El dispositivo de la obra les impide recaer en uno de los vicios de moda en el teatro actual: el cancherismo. Ellos allá y nosotros acá nos hemos visto obligados a despojarnos de preconceptos y nociones alrededor de la actuación, tan pero tan ponderada (con justa razón). Partamos del axioma de que si hay ficción, hay actuación (al fin y al cabo, el huevo y la gallina). Entonces, ¿qué están actuando esas personitas allá a lo lejos? ¿Cómo se actúa en una obra como esta? Por supuesto, no estamos ante una comedia de puertas ni un policial intrigante, pero La imagen grande despliega, en efecto, ficciones. Evita la pereza de lo “performático” (etiqueta que pareciera ser un escudo o un atajo para cuando no se quiere o no es capaz de relatar algo) y cuenta tres historias en paralelo: un director amateur y su musa, una actriz amateur, filman una película imposible; un joven historiador espera a alguien que había prometido acompañarlo a despedir las cenizas de su tío; tres amigos conversan sobre astronautas, Heidegger y la vida.
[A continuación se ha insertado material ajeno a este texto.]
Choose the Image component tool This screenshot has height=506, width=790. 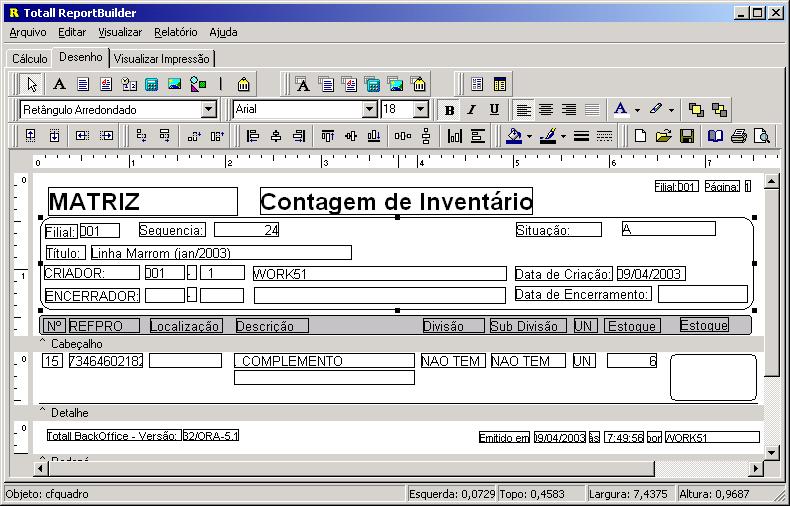[x=174, y=84]
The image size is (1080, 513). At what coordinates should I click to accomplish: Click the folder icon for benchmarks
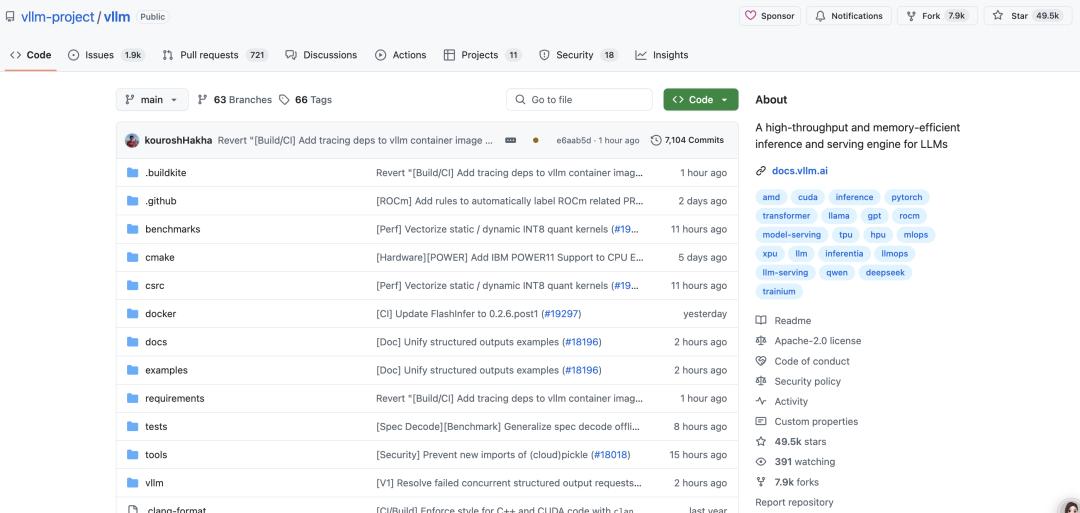132,229
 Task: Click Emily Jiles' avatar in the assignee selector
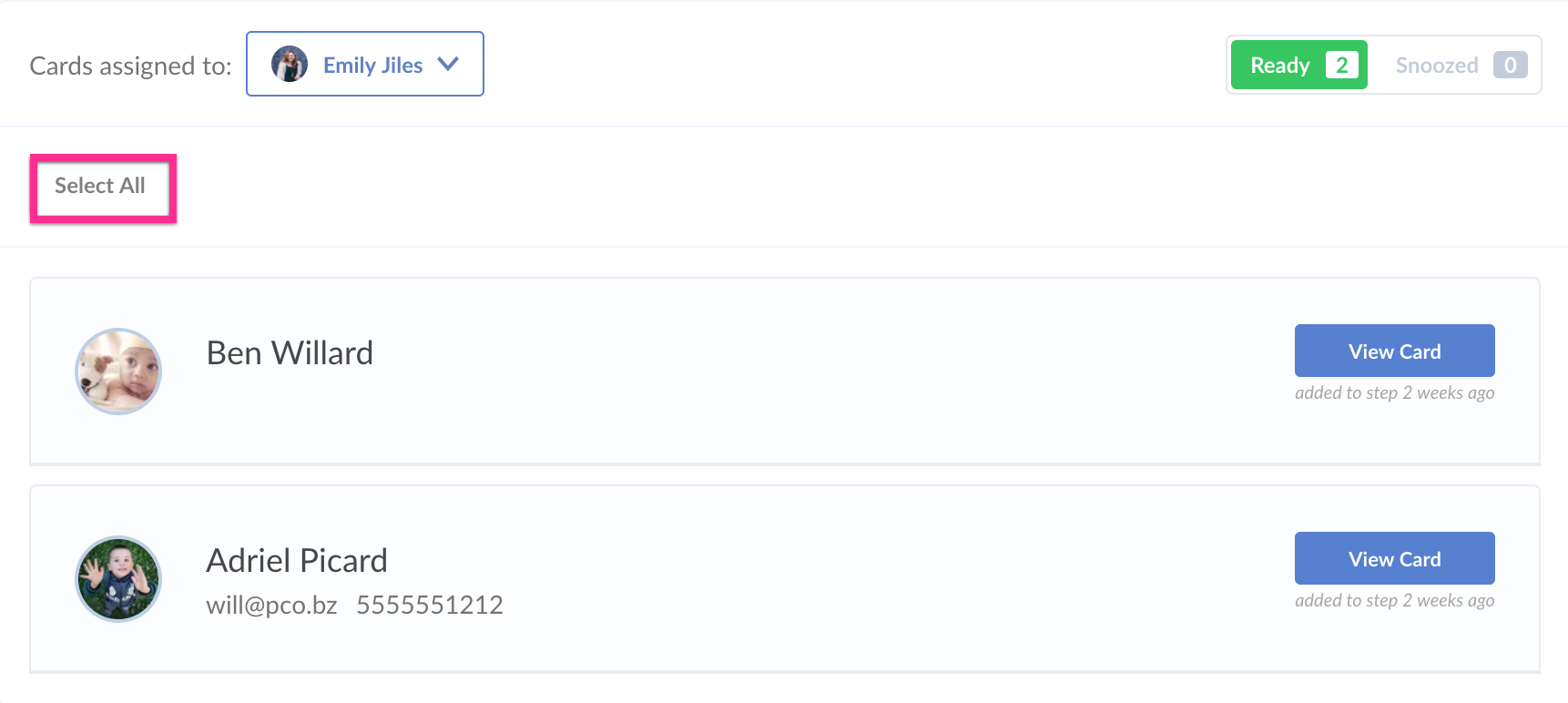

Una narradora presente pero invisible enmarca todo. Ella es la portavoz de algunos de los pasajes más estremecedores de la obra. Casi caigo en la tentación de citar Verbatim un momento en el que, mientras observa a los tres amigos, refiere a los humanos como niños de la vida. Al micrófono, en vivo, la chica fantasma discurre sobre la experiencia, Dios, la inocencia, el conocimiento, el mundo, la creación. Y mientras ella habla, los actores brincan y juguetean acompañados por los caballos, el pasto, la pista, el sol, las nubes, el cielo… ¿Será que nosotros también somos así de chiquitos? Debe ser que sí. Esta existencia que uso de traje me había hecho olvidarlo. Toda obra comienza por su título. El que tenemos aquí es tan perfecto como su final. Se trata de una traducción mala de la frase inglesa “the big picture”, que alude a la necesidad de que los árboles no tapen el bosque. “The big picture” sería algo así como un panorama completo del estado de las cosas, la visión integral de una situación. Qué pícara inteligencia bautizar con eso a una obra que, a diferencia del día a día, nos otorga la posibilidad de verlo todo. Hacia el final, que no hesité en tachar de perfecto, La imagen grande se vuelve una película (quizá esa misma que filmaban el director de cine amateur y la actriz en formación). Adopta un procedimiento cinematográfico, aunque sin refugiarse en proyectores ni pantallas. En su punto final, la obra ha desbordado el teatro. Una coda brillante para un teatro que rompió el techo y las paredes de un teatro y se encontró con la vida.